*Records for processing:*
Start of Block

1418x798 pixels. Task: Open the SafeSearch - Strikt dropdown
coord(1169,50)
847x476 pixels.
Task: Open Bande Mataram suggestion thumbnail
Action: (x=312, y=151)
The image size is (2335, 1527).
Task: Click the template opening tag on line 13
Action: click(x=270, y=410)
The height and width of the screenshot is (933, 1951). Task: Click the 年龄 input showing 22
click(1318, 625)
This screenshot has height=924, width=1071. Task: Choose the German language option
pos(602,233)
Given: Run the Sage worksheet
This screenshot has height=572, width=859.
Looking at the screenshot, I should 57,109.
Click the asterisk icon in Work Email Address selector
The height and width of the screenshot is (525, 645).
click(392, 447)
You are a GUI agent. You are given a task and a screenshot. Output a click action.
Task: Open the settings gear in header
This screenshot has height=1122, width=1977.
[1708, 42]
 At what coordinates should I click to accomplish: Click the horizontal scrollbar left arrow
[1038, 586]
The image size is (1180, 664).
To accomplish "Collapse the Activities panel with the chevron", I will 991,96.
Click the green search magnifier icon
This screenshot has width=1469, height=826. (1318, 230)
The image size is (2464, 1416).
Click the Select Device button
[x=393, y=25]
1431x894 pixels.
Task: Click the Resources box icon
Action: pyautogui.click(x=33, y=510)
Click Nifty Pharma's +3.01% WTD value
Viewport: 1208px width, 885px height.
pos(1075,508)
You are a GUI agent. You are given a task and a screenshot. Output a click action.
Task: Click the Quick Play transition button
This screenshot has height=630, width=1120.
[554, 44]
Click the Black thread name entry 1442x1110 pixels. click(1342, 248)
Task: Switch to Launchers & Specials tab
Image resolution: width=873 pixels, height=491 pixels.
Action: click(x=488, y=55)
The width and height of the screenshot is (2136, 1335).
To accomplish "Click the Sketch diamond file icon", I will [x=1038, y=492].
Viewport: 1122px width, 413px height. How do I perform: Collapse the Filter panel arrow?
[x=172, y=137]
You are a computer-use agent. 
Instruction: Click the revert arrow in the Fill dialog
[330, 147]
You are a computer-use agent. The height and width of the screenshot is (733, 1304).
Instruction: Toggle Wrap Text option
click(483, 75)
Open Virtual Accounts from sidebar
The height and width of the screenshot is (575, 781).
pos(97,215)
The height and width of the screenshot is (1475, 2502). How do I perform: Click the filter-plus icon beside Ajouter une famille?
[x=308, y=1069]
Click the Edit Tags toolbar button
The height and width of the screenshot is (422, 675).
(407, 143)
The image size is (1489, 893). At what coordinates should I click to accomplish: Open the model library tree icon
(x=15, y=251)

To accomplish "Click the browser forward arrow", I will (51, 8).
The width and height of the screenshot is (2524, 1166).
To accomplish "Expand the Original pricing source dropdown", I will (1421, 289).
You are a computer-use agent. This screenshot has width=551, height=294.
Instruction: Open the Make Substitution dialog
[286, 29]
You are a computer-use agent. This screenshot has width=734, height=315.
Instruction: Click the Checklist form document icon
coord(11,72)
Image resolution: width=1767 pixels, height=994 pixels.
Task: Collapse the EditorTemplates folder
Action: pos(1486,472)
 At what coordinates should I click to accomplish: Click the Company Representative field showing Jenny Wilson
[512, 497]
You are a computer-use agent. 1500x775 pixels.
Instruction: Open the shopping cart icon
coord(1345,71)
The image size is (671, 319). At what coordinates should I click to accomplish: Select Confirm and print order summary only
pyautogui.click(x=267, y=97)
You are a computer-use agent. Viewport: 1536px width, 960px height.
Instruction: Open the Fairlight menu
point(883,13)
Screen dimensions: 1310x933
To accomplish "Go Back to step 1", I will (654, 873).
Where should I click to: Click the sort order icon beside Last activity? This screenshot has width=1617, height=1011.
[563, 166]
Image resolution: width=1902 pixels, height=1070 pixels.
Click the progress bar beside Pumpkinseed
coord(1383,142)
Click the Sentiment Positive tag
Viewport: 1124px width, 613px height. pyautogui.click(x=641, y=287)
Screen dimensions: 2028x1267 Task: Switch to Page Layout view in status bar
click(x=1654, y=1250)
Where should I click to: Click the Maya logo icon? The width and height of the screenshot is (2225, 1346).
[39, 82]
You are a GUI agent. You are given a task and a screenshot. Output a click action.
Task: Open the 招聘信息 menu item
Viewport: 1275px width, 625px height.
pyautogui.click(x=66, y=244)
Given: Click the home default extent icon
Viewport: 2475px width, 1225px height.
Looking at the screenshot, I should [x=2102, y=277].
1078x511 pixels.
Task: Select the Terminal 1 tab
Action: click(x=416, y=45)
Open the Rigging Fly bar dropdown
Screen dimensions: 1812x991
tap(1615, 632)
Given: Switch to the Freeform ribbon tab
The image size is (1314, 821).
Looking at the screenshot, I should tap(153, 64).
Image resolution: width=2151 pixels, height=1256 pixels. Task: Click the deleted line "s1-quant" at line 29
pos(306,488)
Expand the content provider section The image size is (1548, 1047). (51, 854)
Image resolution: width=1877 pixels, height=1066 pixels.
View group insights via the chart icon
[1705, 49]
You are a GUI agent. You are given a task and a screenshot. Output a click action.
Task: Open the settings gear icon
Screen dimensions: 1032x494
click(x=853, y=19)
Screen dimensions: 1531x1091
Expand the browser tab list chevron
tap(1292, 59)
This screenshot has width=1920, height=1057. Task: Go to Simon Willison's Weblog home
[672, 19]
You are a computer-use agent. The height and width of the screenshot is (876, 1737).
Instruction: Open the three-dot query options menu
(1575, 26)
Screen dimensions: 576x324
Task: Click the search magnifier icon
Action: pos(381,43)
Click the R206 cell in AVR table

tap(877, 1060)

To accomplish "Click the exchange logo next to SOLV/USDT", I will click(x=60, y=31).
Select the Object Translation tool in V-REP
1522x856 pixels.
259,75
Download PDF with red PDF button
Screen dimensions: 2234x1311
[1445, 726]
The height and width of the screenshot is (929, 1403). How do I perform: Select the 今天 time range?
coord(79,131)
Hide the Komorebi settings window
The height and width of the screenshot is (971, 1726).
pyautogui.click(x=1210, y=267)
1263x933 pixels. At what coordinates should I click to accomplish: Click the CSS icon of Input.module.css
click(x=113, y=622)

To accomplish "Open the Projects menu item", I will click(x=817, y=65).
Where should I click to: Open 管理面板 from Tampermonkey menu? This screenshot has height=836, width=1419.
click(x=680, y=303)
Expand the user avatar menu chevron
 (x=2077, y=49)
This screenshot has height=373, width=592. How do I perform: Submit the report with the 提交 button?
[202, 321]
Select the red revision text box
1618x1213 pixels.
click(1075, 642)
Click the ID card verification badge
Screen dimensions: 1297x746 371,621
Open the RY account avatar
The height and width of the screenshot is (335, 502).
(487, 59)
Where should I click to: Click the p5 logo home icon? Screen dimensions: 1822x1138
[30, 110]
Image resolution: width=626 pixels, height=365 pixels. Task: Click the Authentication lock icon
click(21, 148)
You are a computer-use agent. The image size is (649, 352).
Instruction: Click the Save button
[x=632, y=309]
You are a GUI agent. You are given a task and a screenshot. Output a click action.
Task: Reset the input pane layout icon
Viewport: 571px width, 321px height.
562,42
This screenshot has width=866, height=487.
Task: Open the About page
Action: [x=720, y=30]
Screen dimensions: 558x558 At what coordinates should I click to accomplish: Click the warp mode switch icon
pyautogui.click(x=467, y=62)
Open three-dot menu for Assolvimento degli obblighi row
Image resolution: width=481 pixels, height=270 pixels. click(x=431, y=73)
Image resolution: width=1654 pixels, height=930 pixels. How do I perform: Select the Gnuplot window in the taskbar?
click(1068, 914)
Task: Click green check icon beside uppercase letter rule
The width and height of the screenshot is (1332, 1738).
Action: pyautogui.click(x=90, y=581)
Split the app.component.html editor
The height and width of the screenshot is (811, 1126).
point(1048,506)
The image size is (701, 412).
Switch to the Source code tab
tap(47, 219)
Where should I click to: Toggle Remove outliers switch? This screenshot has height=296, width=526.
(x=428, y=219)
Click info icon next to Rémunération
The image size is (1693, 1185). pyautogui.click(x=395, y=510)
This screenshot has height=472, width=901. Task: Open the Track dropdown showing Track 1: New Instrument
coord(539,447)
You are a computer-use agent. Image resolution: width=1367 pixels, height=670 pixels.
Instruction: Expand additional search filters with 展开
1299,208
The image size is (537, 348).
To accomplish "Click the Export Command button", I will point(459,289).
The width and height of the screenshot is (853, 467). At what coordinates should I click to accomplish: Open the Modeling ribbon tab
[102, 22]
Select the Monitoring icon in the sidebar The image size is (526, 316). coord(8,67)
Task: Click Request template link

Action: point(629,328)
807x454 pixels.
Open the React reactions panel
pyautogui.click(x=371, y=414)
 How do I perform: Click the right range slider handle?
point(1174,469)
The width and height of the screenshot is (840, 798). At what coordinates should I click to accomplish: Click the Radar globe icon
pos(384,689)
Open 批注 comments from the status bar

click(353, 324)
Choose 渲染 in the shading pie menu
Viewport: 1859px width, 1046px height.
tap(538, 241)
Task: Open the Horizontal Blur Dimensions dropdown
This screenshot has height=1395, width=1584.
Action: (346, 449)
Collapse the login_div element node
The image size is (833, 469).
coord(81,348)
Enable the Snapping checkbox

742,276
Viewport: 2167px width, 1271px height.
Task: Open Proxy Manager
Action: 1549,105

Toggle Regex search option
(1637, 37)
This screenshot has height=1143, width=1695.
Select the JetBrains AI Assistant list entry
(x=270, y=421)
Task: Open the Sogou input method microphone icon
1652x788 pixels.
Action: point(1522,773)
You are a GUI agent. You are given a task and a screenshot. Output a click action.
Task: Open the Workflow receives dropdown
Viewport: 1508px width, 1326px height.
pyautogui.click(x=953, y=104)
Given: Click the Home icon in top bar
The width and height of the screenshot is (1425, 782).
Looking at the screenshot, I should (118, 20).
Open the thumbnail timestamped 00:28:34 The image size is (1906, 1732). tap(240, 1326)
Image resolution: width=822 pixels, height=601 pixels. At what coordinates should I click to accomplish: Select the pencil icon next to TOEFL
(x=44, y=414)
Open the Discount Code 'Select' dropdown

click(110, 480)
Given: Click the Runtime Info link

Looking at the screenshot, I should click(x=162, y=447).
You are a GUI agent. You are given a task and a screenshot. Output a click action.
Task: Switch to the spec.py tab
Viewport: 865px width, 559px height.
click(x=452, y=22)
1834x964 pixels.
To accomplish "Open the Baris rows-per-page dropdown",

End of Block

*Your task:* Reproduce only what lies between the start of the listing above and the end of the line containing "Click the Black", keeping every line exact.

*Your response:*
1418x798 pixels. Task: Open the SafeSearch - Strikt dropdown
coord(1169,50)
847x476 pixels.
Task: Open Bande Mataram suggestion thumbnail
Action: (x=312, y=151)
The image size is (2335, 1527).
Task: Click the template opening tag on line 13
Action: click(x=270, y=410)
The height and width of the screenshot is (933, 1951). Task: Click the 年龄 input showing 22
click(1318, 625)
This screenshot has height=924, width=1071. Task: Choose the German language option
pos(602,233)
Given: Run the Sage worksheet
This screenshot has height=572, width=859.
Looking at the screenshot, I should 57,109.
Click the asterisk icon in Work Email Address selector
The height and width of the screenshot is (525, 645).
click(392, 447)
You are a GUI agent. You are given a task and a screenshot. Output a click action.
Task: Open the settings gear in header
This screenshot has height=1122, width=1977.
[1708, 42]
 At what coordinates should I click to accomplish: Click the horizontal scrollbar left arrow
[1038, 586]
The image size is (1180, 664).
To accomplish "Collapse the Activities panel with the chevron", I will 991,96.
Click the green search magnifier icon
This screenshot has width=1469, height=826. (1318, 230)
The image size is (2464, 1416).
Click the Select Device button
[x=393, y=25]
1431x894 pixels.
Task: Click the Resources box icon
Action: pyautogui.click(x=33, y=510)
Click Nifty Pharma's +3.01% WTD value
Viewport: 1208px width, 885px height.
pos(1075,508)
You are a GUI agent. You are given a task and a screenshot. Output a click action.
Task: Click the Quick Play transition button
This screenshot has height=630, width=1120.
[554, 44]
Click the Black thread name entry 1442x1110 pixels. click(1342, 248)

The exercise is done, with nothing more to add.